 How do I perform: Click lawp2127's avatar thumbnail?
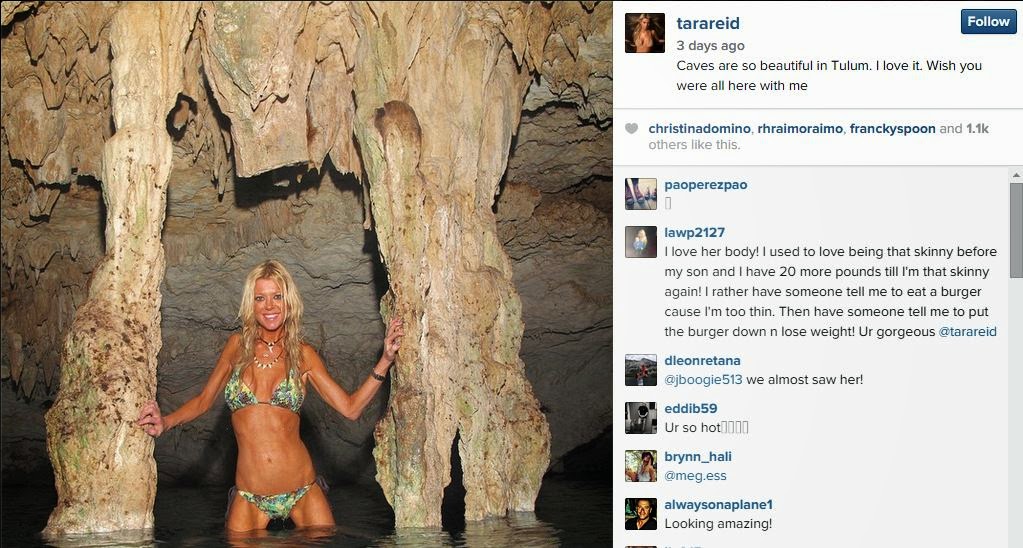point(641,242)
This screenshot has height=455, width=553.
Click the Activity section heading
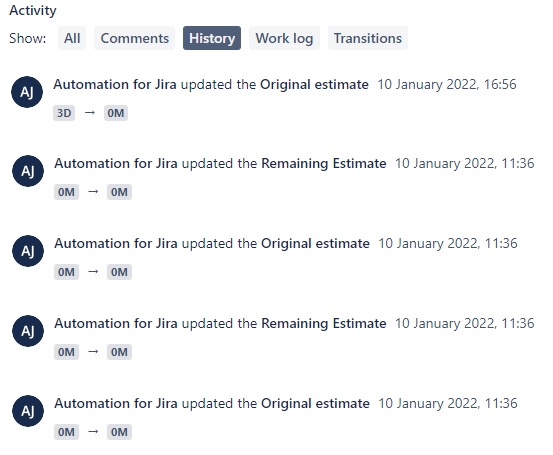point(33,10)
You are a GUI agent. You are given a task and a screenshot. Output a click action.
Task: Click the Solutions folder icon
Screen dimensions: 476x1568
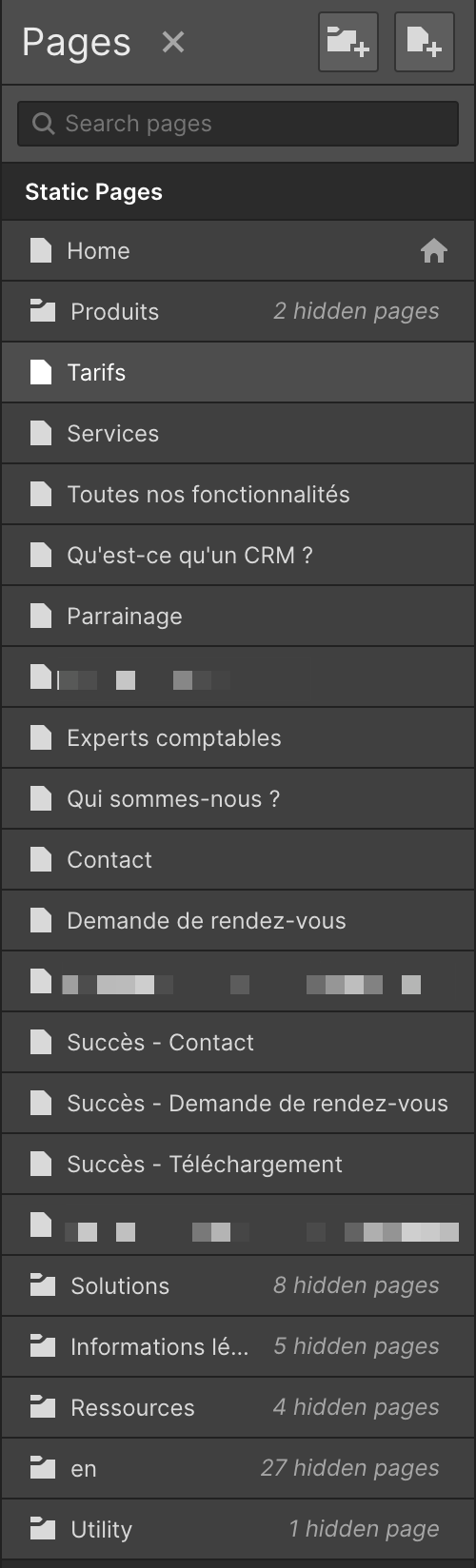point(42,1285)
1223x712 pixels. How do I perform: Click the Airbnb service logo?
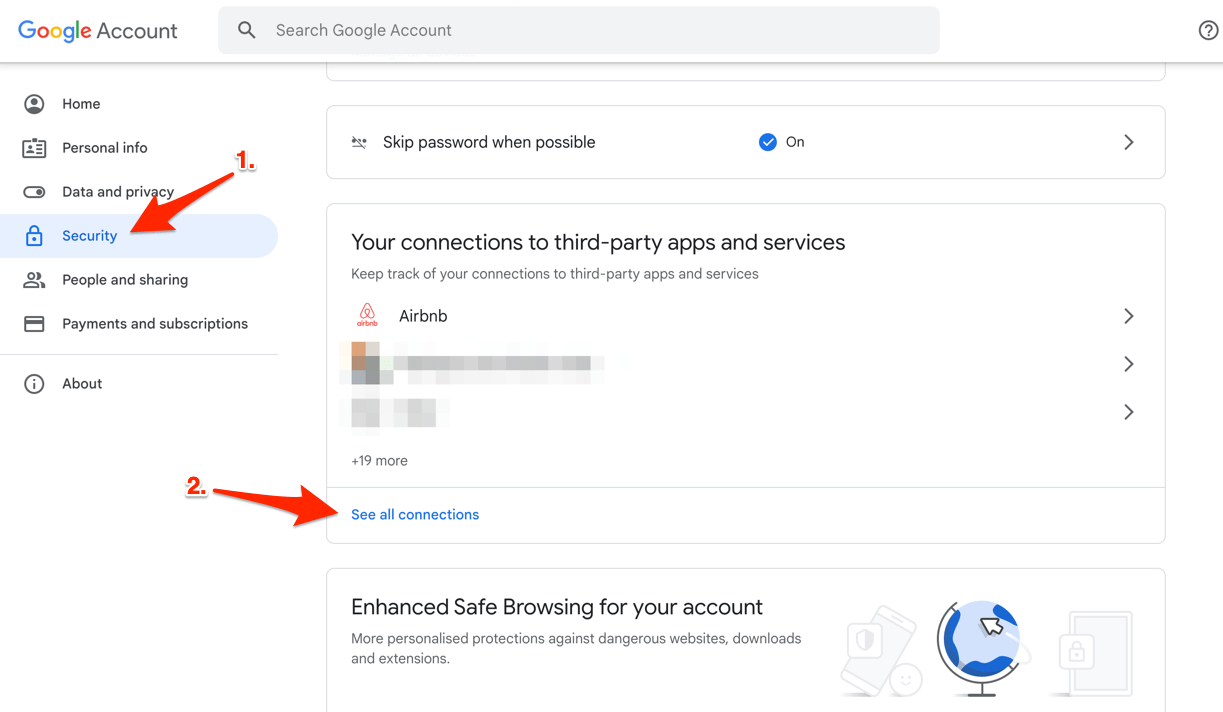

__TASK PROMPT__:
The word "screenshot" appears on some lines of the data above; say how many such lines there are, with nothing else.

__RESPONSE__:
2